Skate and MX Culture
Another thing I took note of when researching Dyna and FXR enthusiasm was the number of skateboarders and motocross athletes, as well as their influence on this sub-culture. A friend had suggested nearly all pop culture themes present in the last thirty years have come courtesy of skate culture, and that a trickle down effect occurs over time, leading industries and segments which have nothing to do with skateboards or skaters to adopt themes present in that industry. While I’m not entirely in agreement, I do see how the skate culture has impacted motorcycling, especially recently, and most prominently in the Harley-Davidson space. You need look no further than some of their latest ad campaigns—the launch of the Street Rod, as an example—or brand influencers.

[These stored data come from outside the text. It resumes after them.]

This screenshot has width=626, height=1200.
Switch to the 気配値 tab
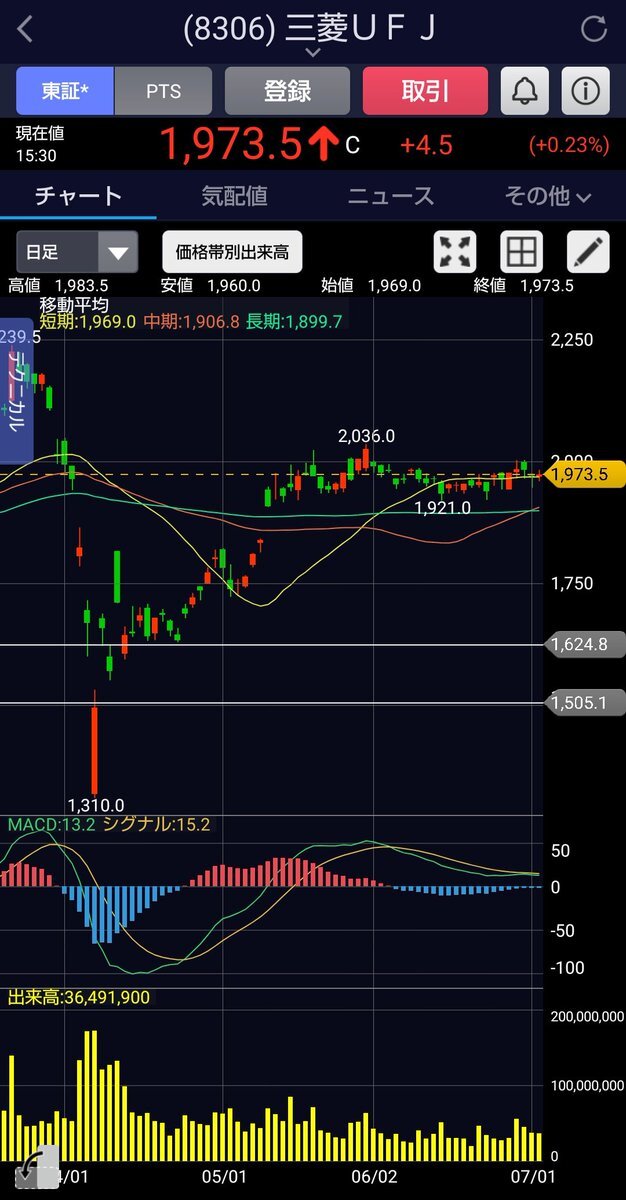[x=234, y=196]
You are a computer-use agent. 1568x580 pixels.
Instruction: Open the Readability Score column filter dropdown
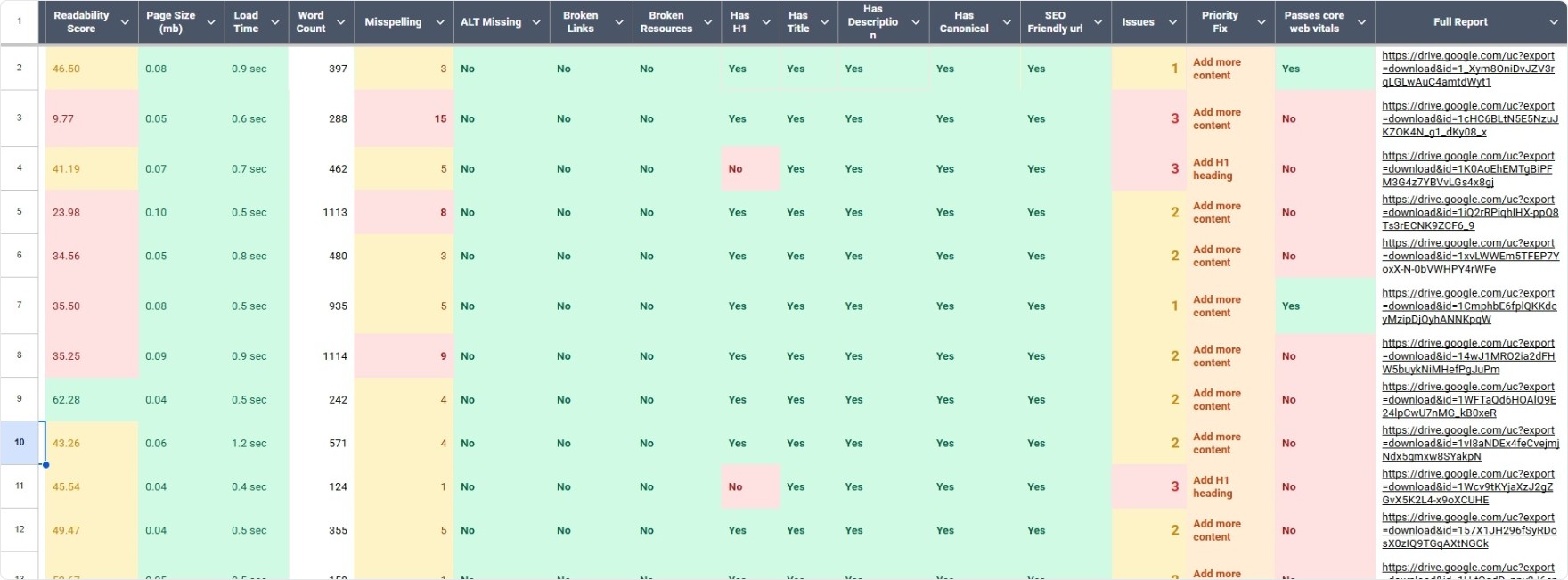125,22
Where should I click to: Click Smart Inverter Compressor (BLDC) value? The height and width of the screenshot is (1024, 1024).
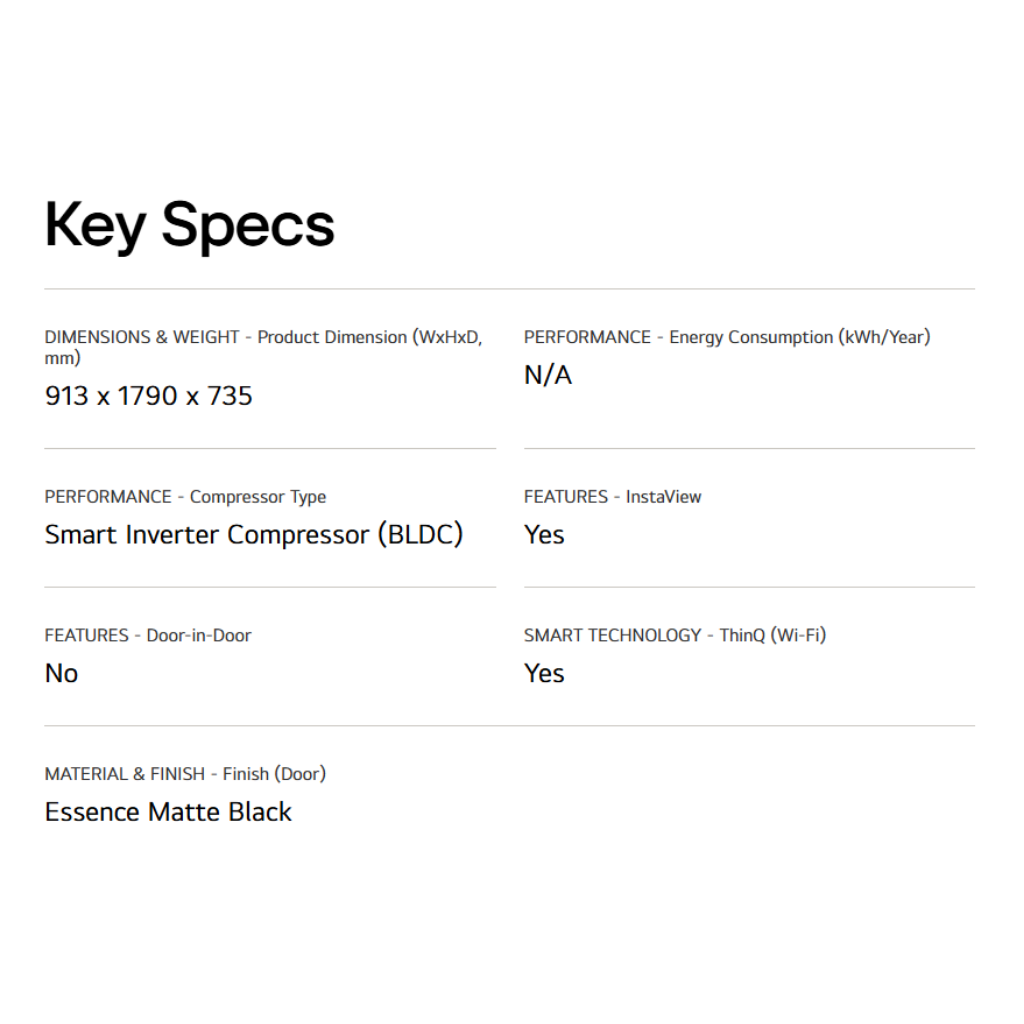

Why Harley though? My thoughts go back to Mikey and the mindset of so many non-traditional, er, extreme sport athletes who enjoy the juxtaposition of doing something different on something so common. Take Robbie Maddison and his dirt bike surfing endeavor as an example. The thing is, the irony is lost at some point, especially when your sub-culture becomes common place or the tricks and skills you worked so hard to perfect and acquire are now the norm. I think this is thanks in part to Instagram and our constantly connected, seen-it-all society. So, will an obscure, socially unacceptable activity such as drifting your Dyna and doing huge wheelies down the interstate on your FXR become the next Biker Boyz b-movie? Your call. What I can tell you is, what was once abstract is now an algorithm.
That New New
Now, I can’t close this up without talking about the new bikes, in particular the Fat Bob and Lowrider which were graciously loaned to me, the latter of which I crashed (a story for another time). Again, you’ve likely read the reviews or simply don’t care. However, I will tell you this—seeing them unveiled, I was excited. Sitting on one I was stoked, riding the thing, I was intrigued, and when they took it away I was sad. The Fat Bob’s styling caused quite a stir and certainly isn’t for everyone, while the Lowrider looks nearly identical to the one it replaced sans the twin rear shocks. Both bikes performed noticeably better than I had anticipated and left me penciling out a list of things I would do to them if either one was mine to keep.
That seems sort of strange and counter intuitive, no? To want a thing so much yet create a list of mods and accessories to make said thing “better.” Better is relative though, and those changes would make the thing mine. Here again is this idea of identity, ownership, snowflake-ness in a time of too much. The Dyna, like the FXR before it, is a blank canvas, a sixteen-foot tall pitch of marble ready to be chiseled, struck and carved. To be made into a thing that is your own, however you see fit. And like any piece of art, its acceptance is subjective. Me? I dig this thing, this loud, smoke-filled, sideways drifting Dyna thing. Wheelies across the Golden Gate Bridge. Motors measured in cubic inches, not centimeters. Call me archaic, call them old-school, call it what you will. Until you’ve thrown a leg over a thing and pulled it wide open, until you’ve had one so you can compare it to another, you don’t know a damn thing. And like my dear friend and legendary adventure motorcyclist, Austin Vince, once said, “you shouldn’t listen to anyone that hasn’t done exactly what you are planning to do.”